2°/ qu'en énonçant que le paiement de l'indemnité au titre des dommages matériels du véhicule assuré ne saurait être considéré comme un acte de renonciation non équivoque de l'assureur à opposer les exclusions de garantie, par la considération que lors du versement de l'indemnité, l'assureur ne connaissait pas l'état d'alcoolémie de Franck X..., sans rechercher si en n'émettant aucune réserve au moment de verser l'indemnité bien que conscient qu'il n'avait pas encore reçu le procès-verbal de la gendarmerie, l'assureur n'avait pas entendu renoncer à invoquer la clause de garantie quel que soit le résultat des investigations de la gendarmerie, la cour d'appel a privé sa décision de base légale au regard de l'article 1134 du code civil ;

Mais attendu que l'arrêt retient que la renonciation à un droit ne se présume pas et qu'elle ne résulte que d'actes de son titulaire manifestant sans équivoque la volonté de renoncer ; que, lors du versement de l'indemnité le 25 octobre 2007, l'assureur ne connaissait pas l'état d'alcoolémie de Frank X..., copie du procès-verbal de gendarmerie n'ayant été faite que le 30 octobre 2007 et transmise par trans-PV le 6 novembre suivant ; qu'il n'est nullement démontré que l'assureur aurait pu détenir cette information avant cette dernière date ; que le paiement rapide est intervenu postérieurement à une conversation téléphonique avec le notaire, laissant supposer la transmission d'informations sur l'état de nécessité de la veuve et des enfants de l'assuré ; que la diligence de l'assureur ne saurait lui être reprochée aujourd'hui ;

Que de ces constatations et énonciations, la cour d'appel, qui n'avait pas à procéder à la recherche inopérante visée par la seconde branche du moyen, a pu déduire que le paiement de l'indemnité au titre des dommages matériels, intervenu avant que l'assureur n'ait connaissance des circonstances de fait lui permettant d'opposer les exclusions de garantie en cas d'imprégnation alcoolique, ne valait pas renonciation de ce dernier à s'en prévaloir ;

D'où il suit que le moyen n'est pas fondé ;

Sur le second moyen, pris en ses troisième, sixième et septième branches :

Attendu que ces griefs ne sont manifestement pas de nature à entraîner la cassation ;

Mais sur le second moyen, pris en ses première, deuxième, quatrième et cinquième branches :

Vu l'article L. 132-1 du code de la consommation ;

Attendu que, pour rejeter les demandes de Mme X..., l'arrêt retient qu'en application des articles 19 et 27 des conditions générales du contrat d'assurance souscrit par Franck X..., sont exclus de la garantie les dommages aux véhicules assurés et les dommages corporels, s'il est établi que le conducteur se trouvait, lors du sinistre, sous l'empire d'un état alcoolique dont le seuil est fixé par l'article R. 234 du code de la route, sauf s'il est prouvé par l'assuré que le sinistre est sans relation avec cet état ; qu'il ajoute que, dès lors qu'il est établi par le procès-verbal de gendarmerie que Franck X... conduisait sous l'empire d'un état alcoolique au moment de l'accident et qu'il n'est pas démontré que le sinistre est sans lien avec cet état, démonstration incombant contractuellement aux ayants droit de l'assuré et non à l'assureur, de sorte que celui-ci est fondé à opposer à Mme X... ces deux exclusions de garantie ;

Attendu, cependant, que, par arrêt du 4 juin 2009 (Pannon GSM Zrt., aff.
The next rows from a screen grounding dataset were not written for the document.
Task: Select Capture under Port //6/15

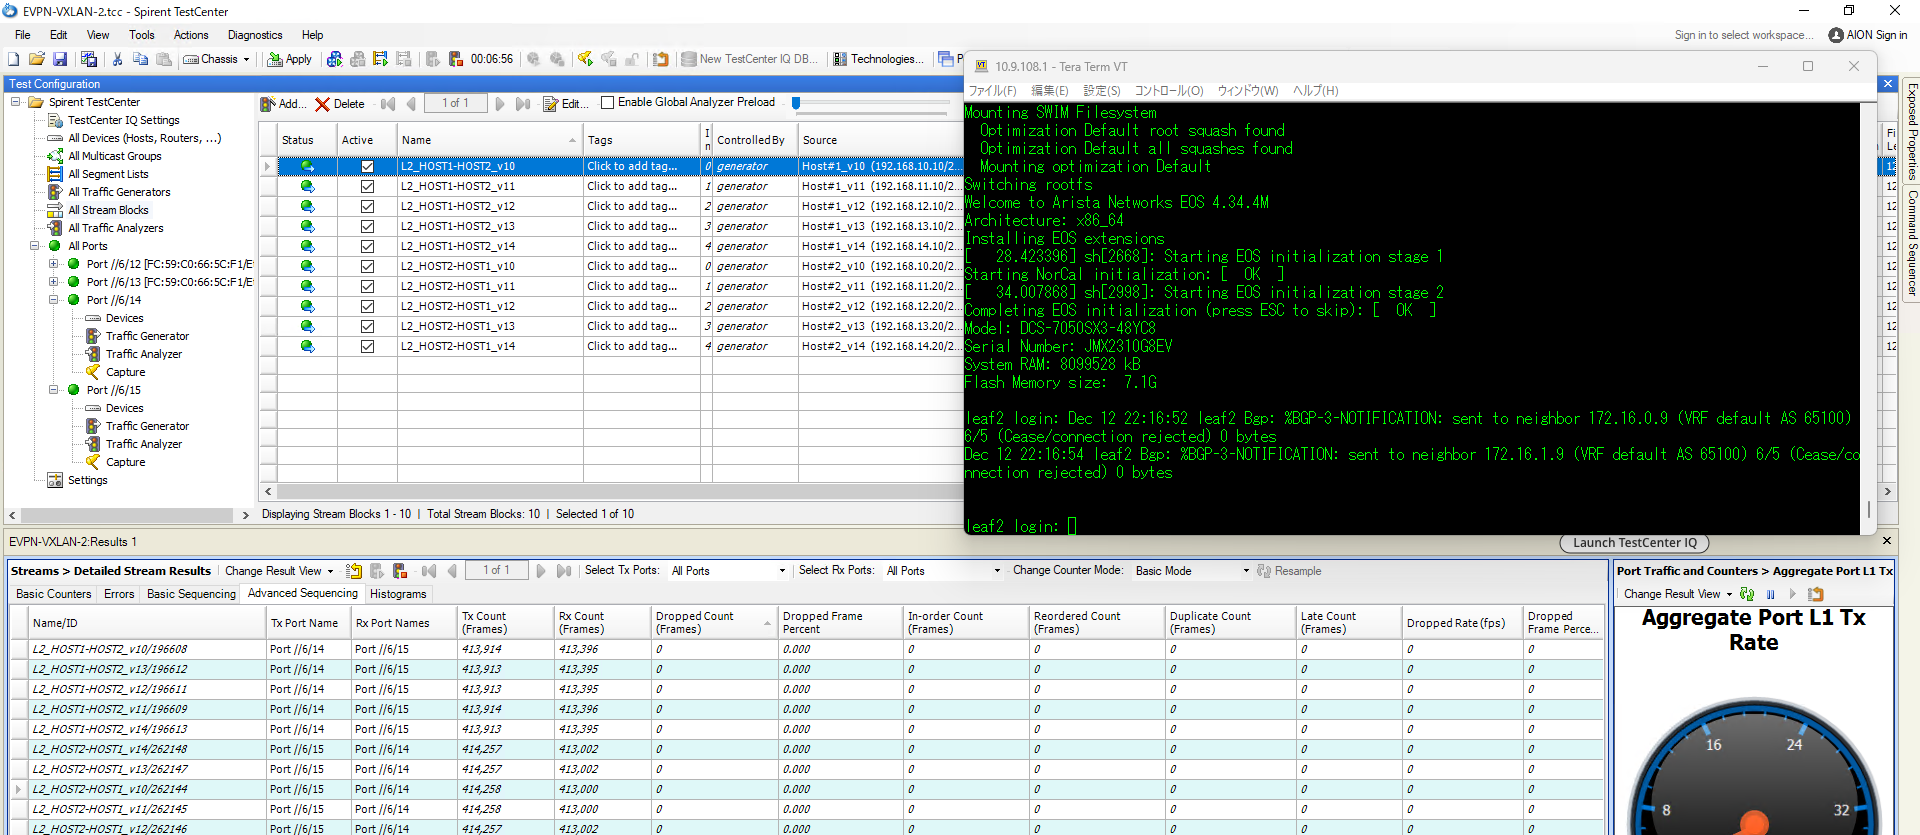Action: point(125,462)
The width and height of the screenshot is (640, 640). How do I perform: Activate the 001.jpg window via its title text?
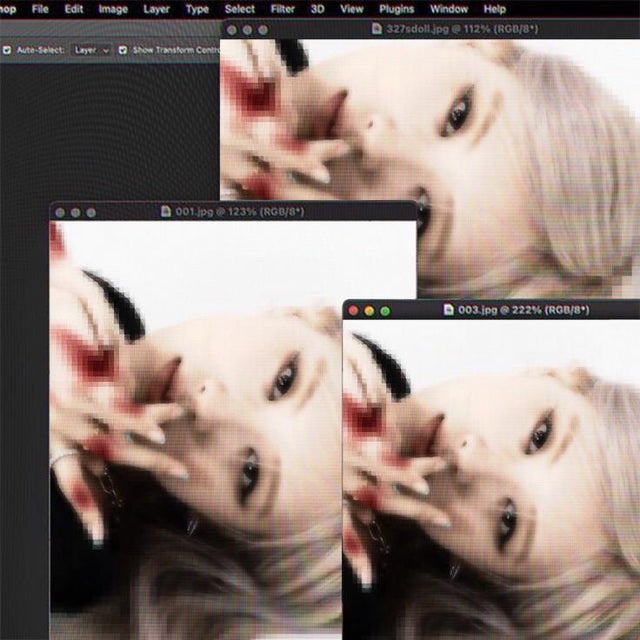239,212
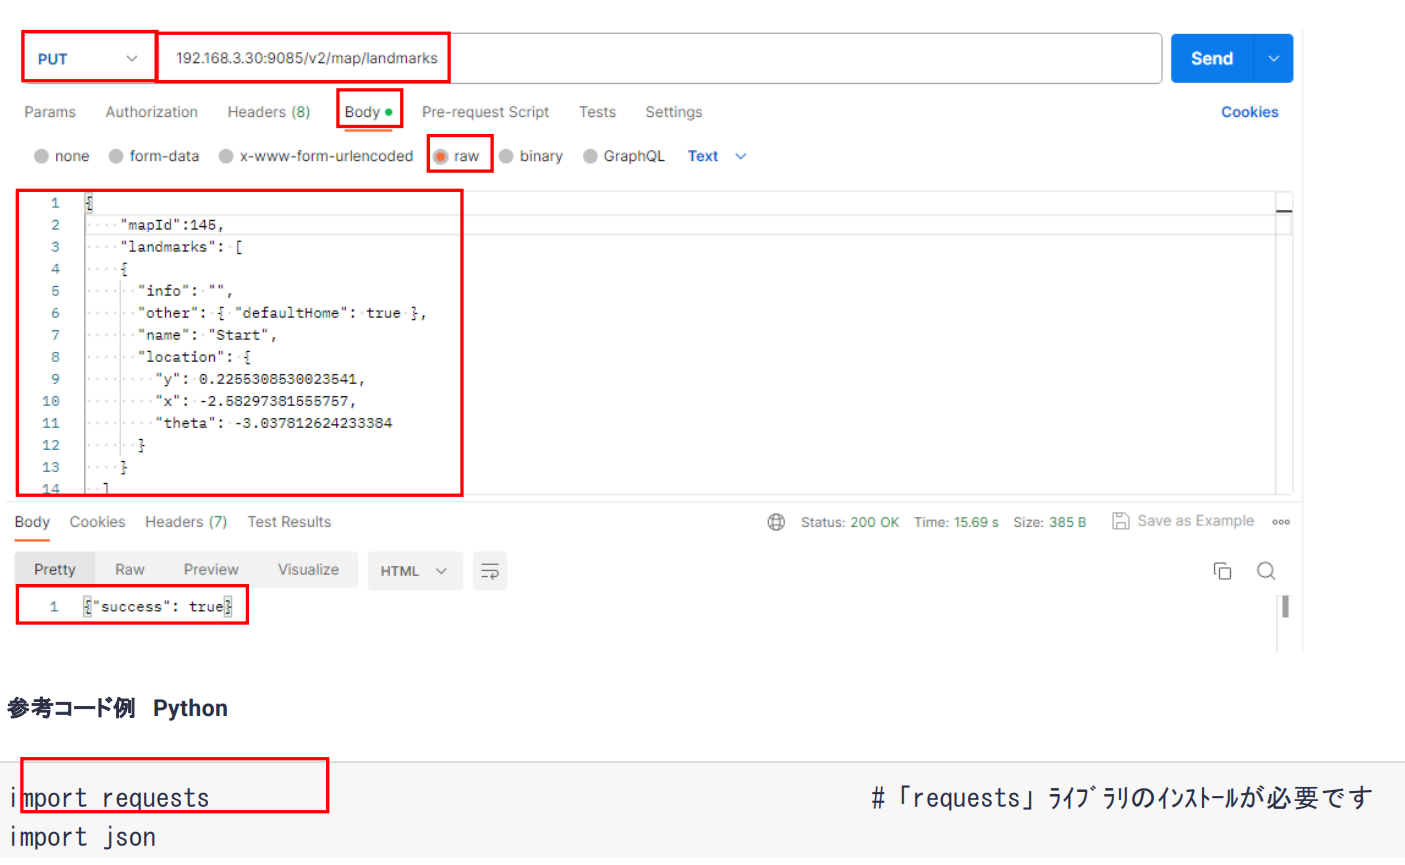Select the form-data radio option
The width and height of the screenshot is (1405, 865).
(x=117, y=156)
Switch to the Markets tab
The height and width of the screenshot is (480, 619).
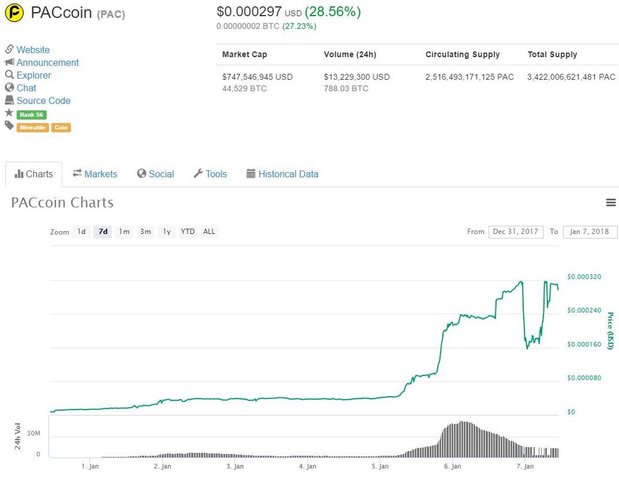pos(95,174)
C-243/08), la Cour de justice des communautés européennes a dit pour droit que le juge national est tenu d'examiner d'office le caractère abusif d'une clause contractuelle dès qu'il dispose des éléments de droit et de fait nécessaires à cet effet et que, lorsqu'il considère une telle clause comme étant abusive, il ne l'applique pas, sauf si le consommateur s'y oppose ;

Attendu que, dans les contrats conclus entre des professionnels et des non-professionnels ou des consommateurs, sont abusives les clauses ayant pour objet ou pour effet d'imposer au non-professionnel ou au consommateur la charge de la preuve, qui, en vertu du droit applicable, devrait incomber normalement à l'autre partie au contrat ;

Attendu qu'il incombait, donc, à la cour d'appel de rechercher d'office si étaient abusives les clauses d'un contrat d'assurance prévoyant que sont exclus de la garantie les dommages occasionnés au véhicule assuré et les dommages corporels, s'il est établi que le conducteur se trouvait lors du sinistre sous l'empire d'un état alcoolique, sauf si l'assuré ou ses ayants droit prouvent que l'accident est sans relation avec cet état, alors qu'en vertu du droit commun, il appartiendrait à l'assureur d'établir que l'accident était en relation avec l'état alcoolique du conducteur ;

Qu'en statuant comme elle l'a fait, alors qu'il lui incombait de procéder à cette recherche, la cour d'appel a violé le texte susvisé ;

PAR CES MOTIFS :

CASSE ET ANNULE, sauf en ce qu'il rejette la demande en répétition de l'indu de la société Assurance mutuelle des motards, l'arrêt rendu le 23 février 2012, entre les parties, par la cour d'appel d'Amiens ; remet, en conséquence, sur les autres points, la cause et les parties dans l'état où elles se trouvaient avant ledit arrêt et, pour être fait droit, les renvoie devant la cour d'appel d'Amiens, autrement composée ;

Condamne la société Assurance mutuelle des motards aux dépens ;

Vu l'article 700 du code de procédure civile, condamne la société Assurance mutuelle des motards à payer la somme de 3 000 euros à Mme X... ;

Dit que sur les diligences du procureur général près la Cour de cassation, le présent arrêt sera transmis pour être transcrit en marge ou à la suite de l'arrêt partiellement cassé ;

Ainsi fait et jugé par la Cour de cassation, première chambre civile, et prononcé par le président en son audience publique du douze mai deux mille seize.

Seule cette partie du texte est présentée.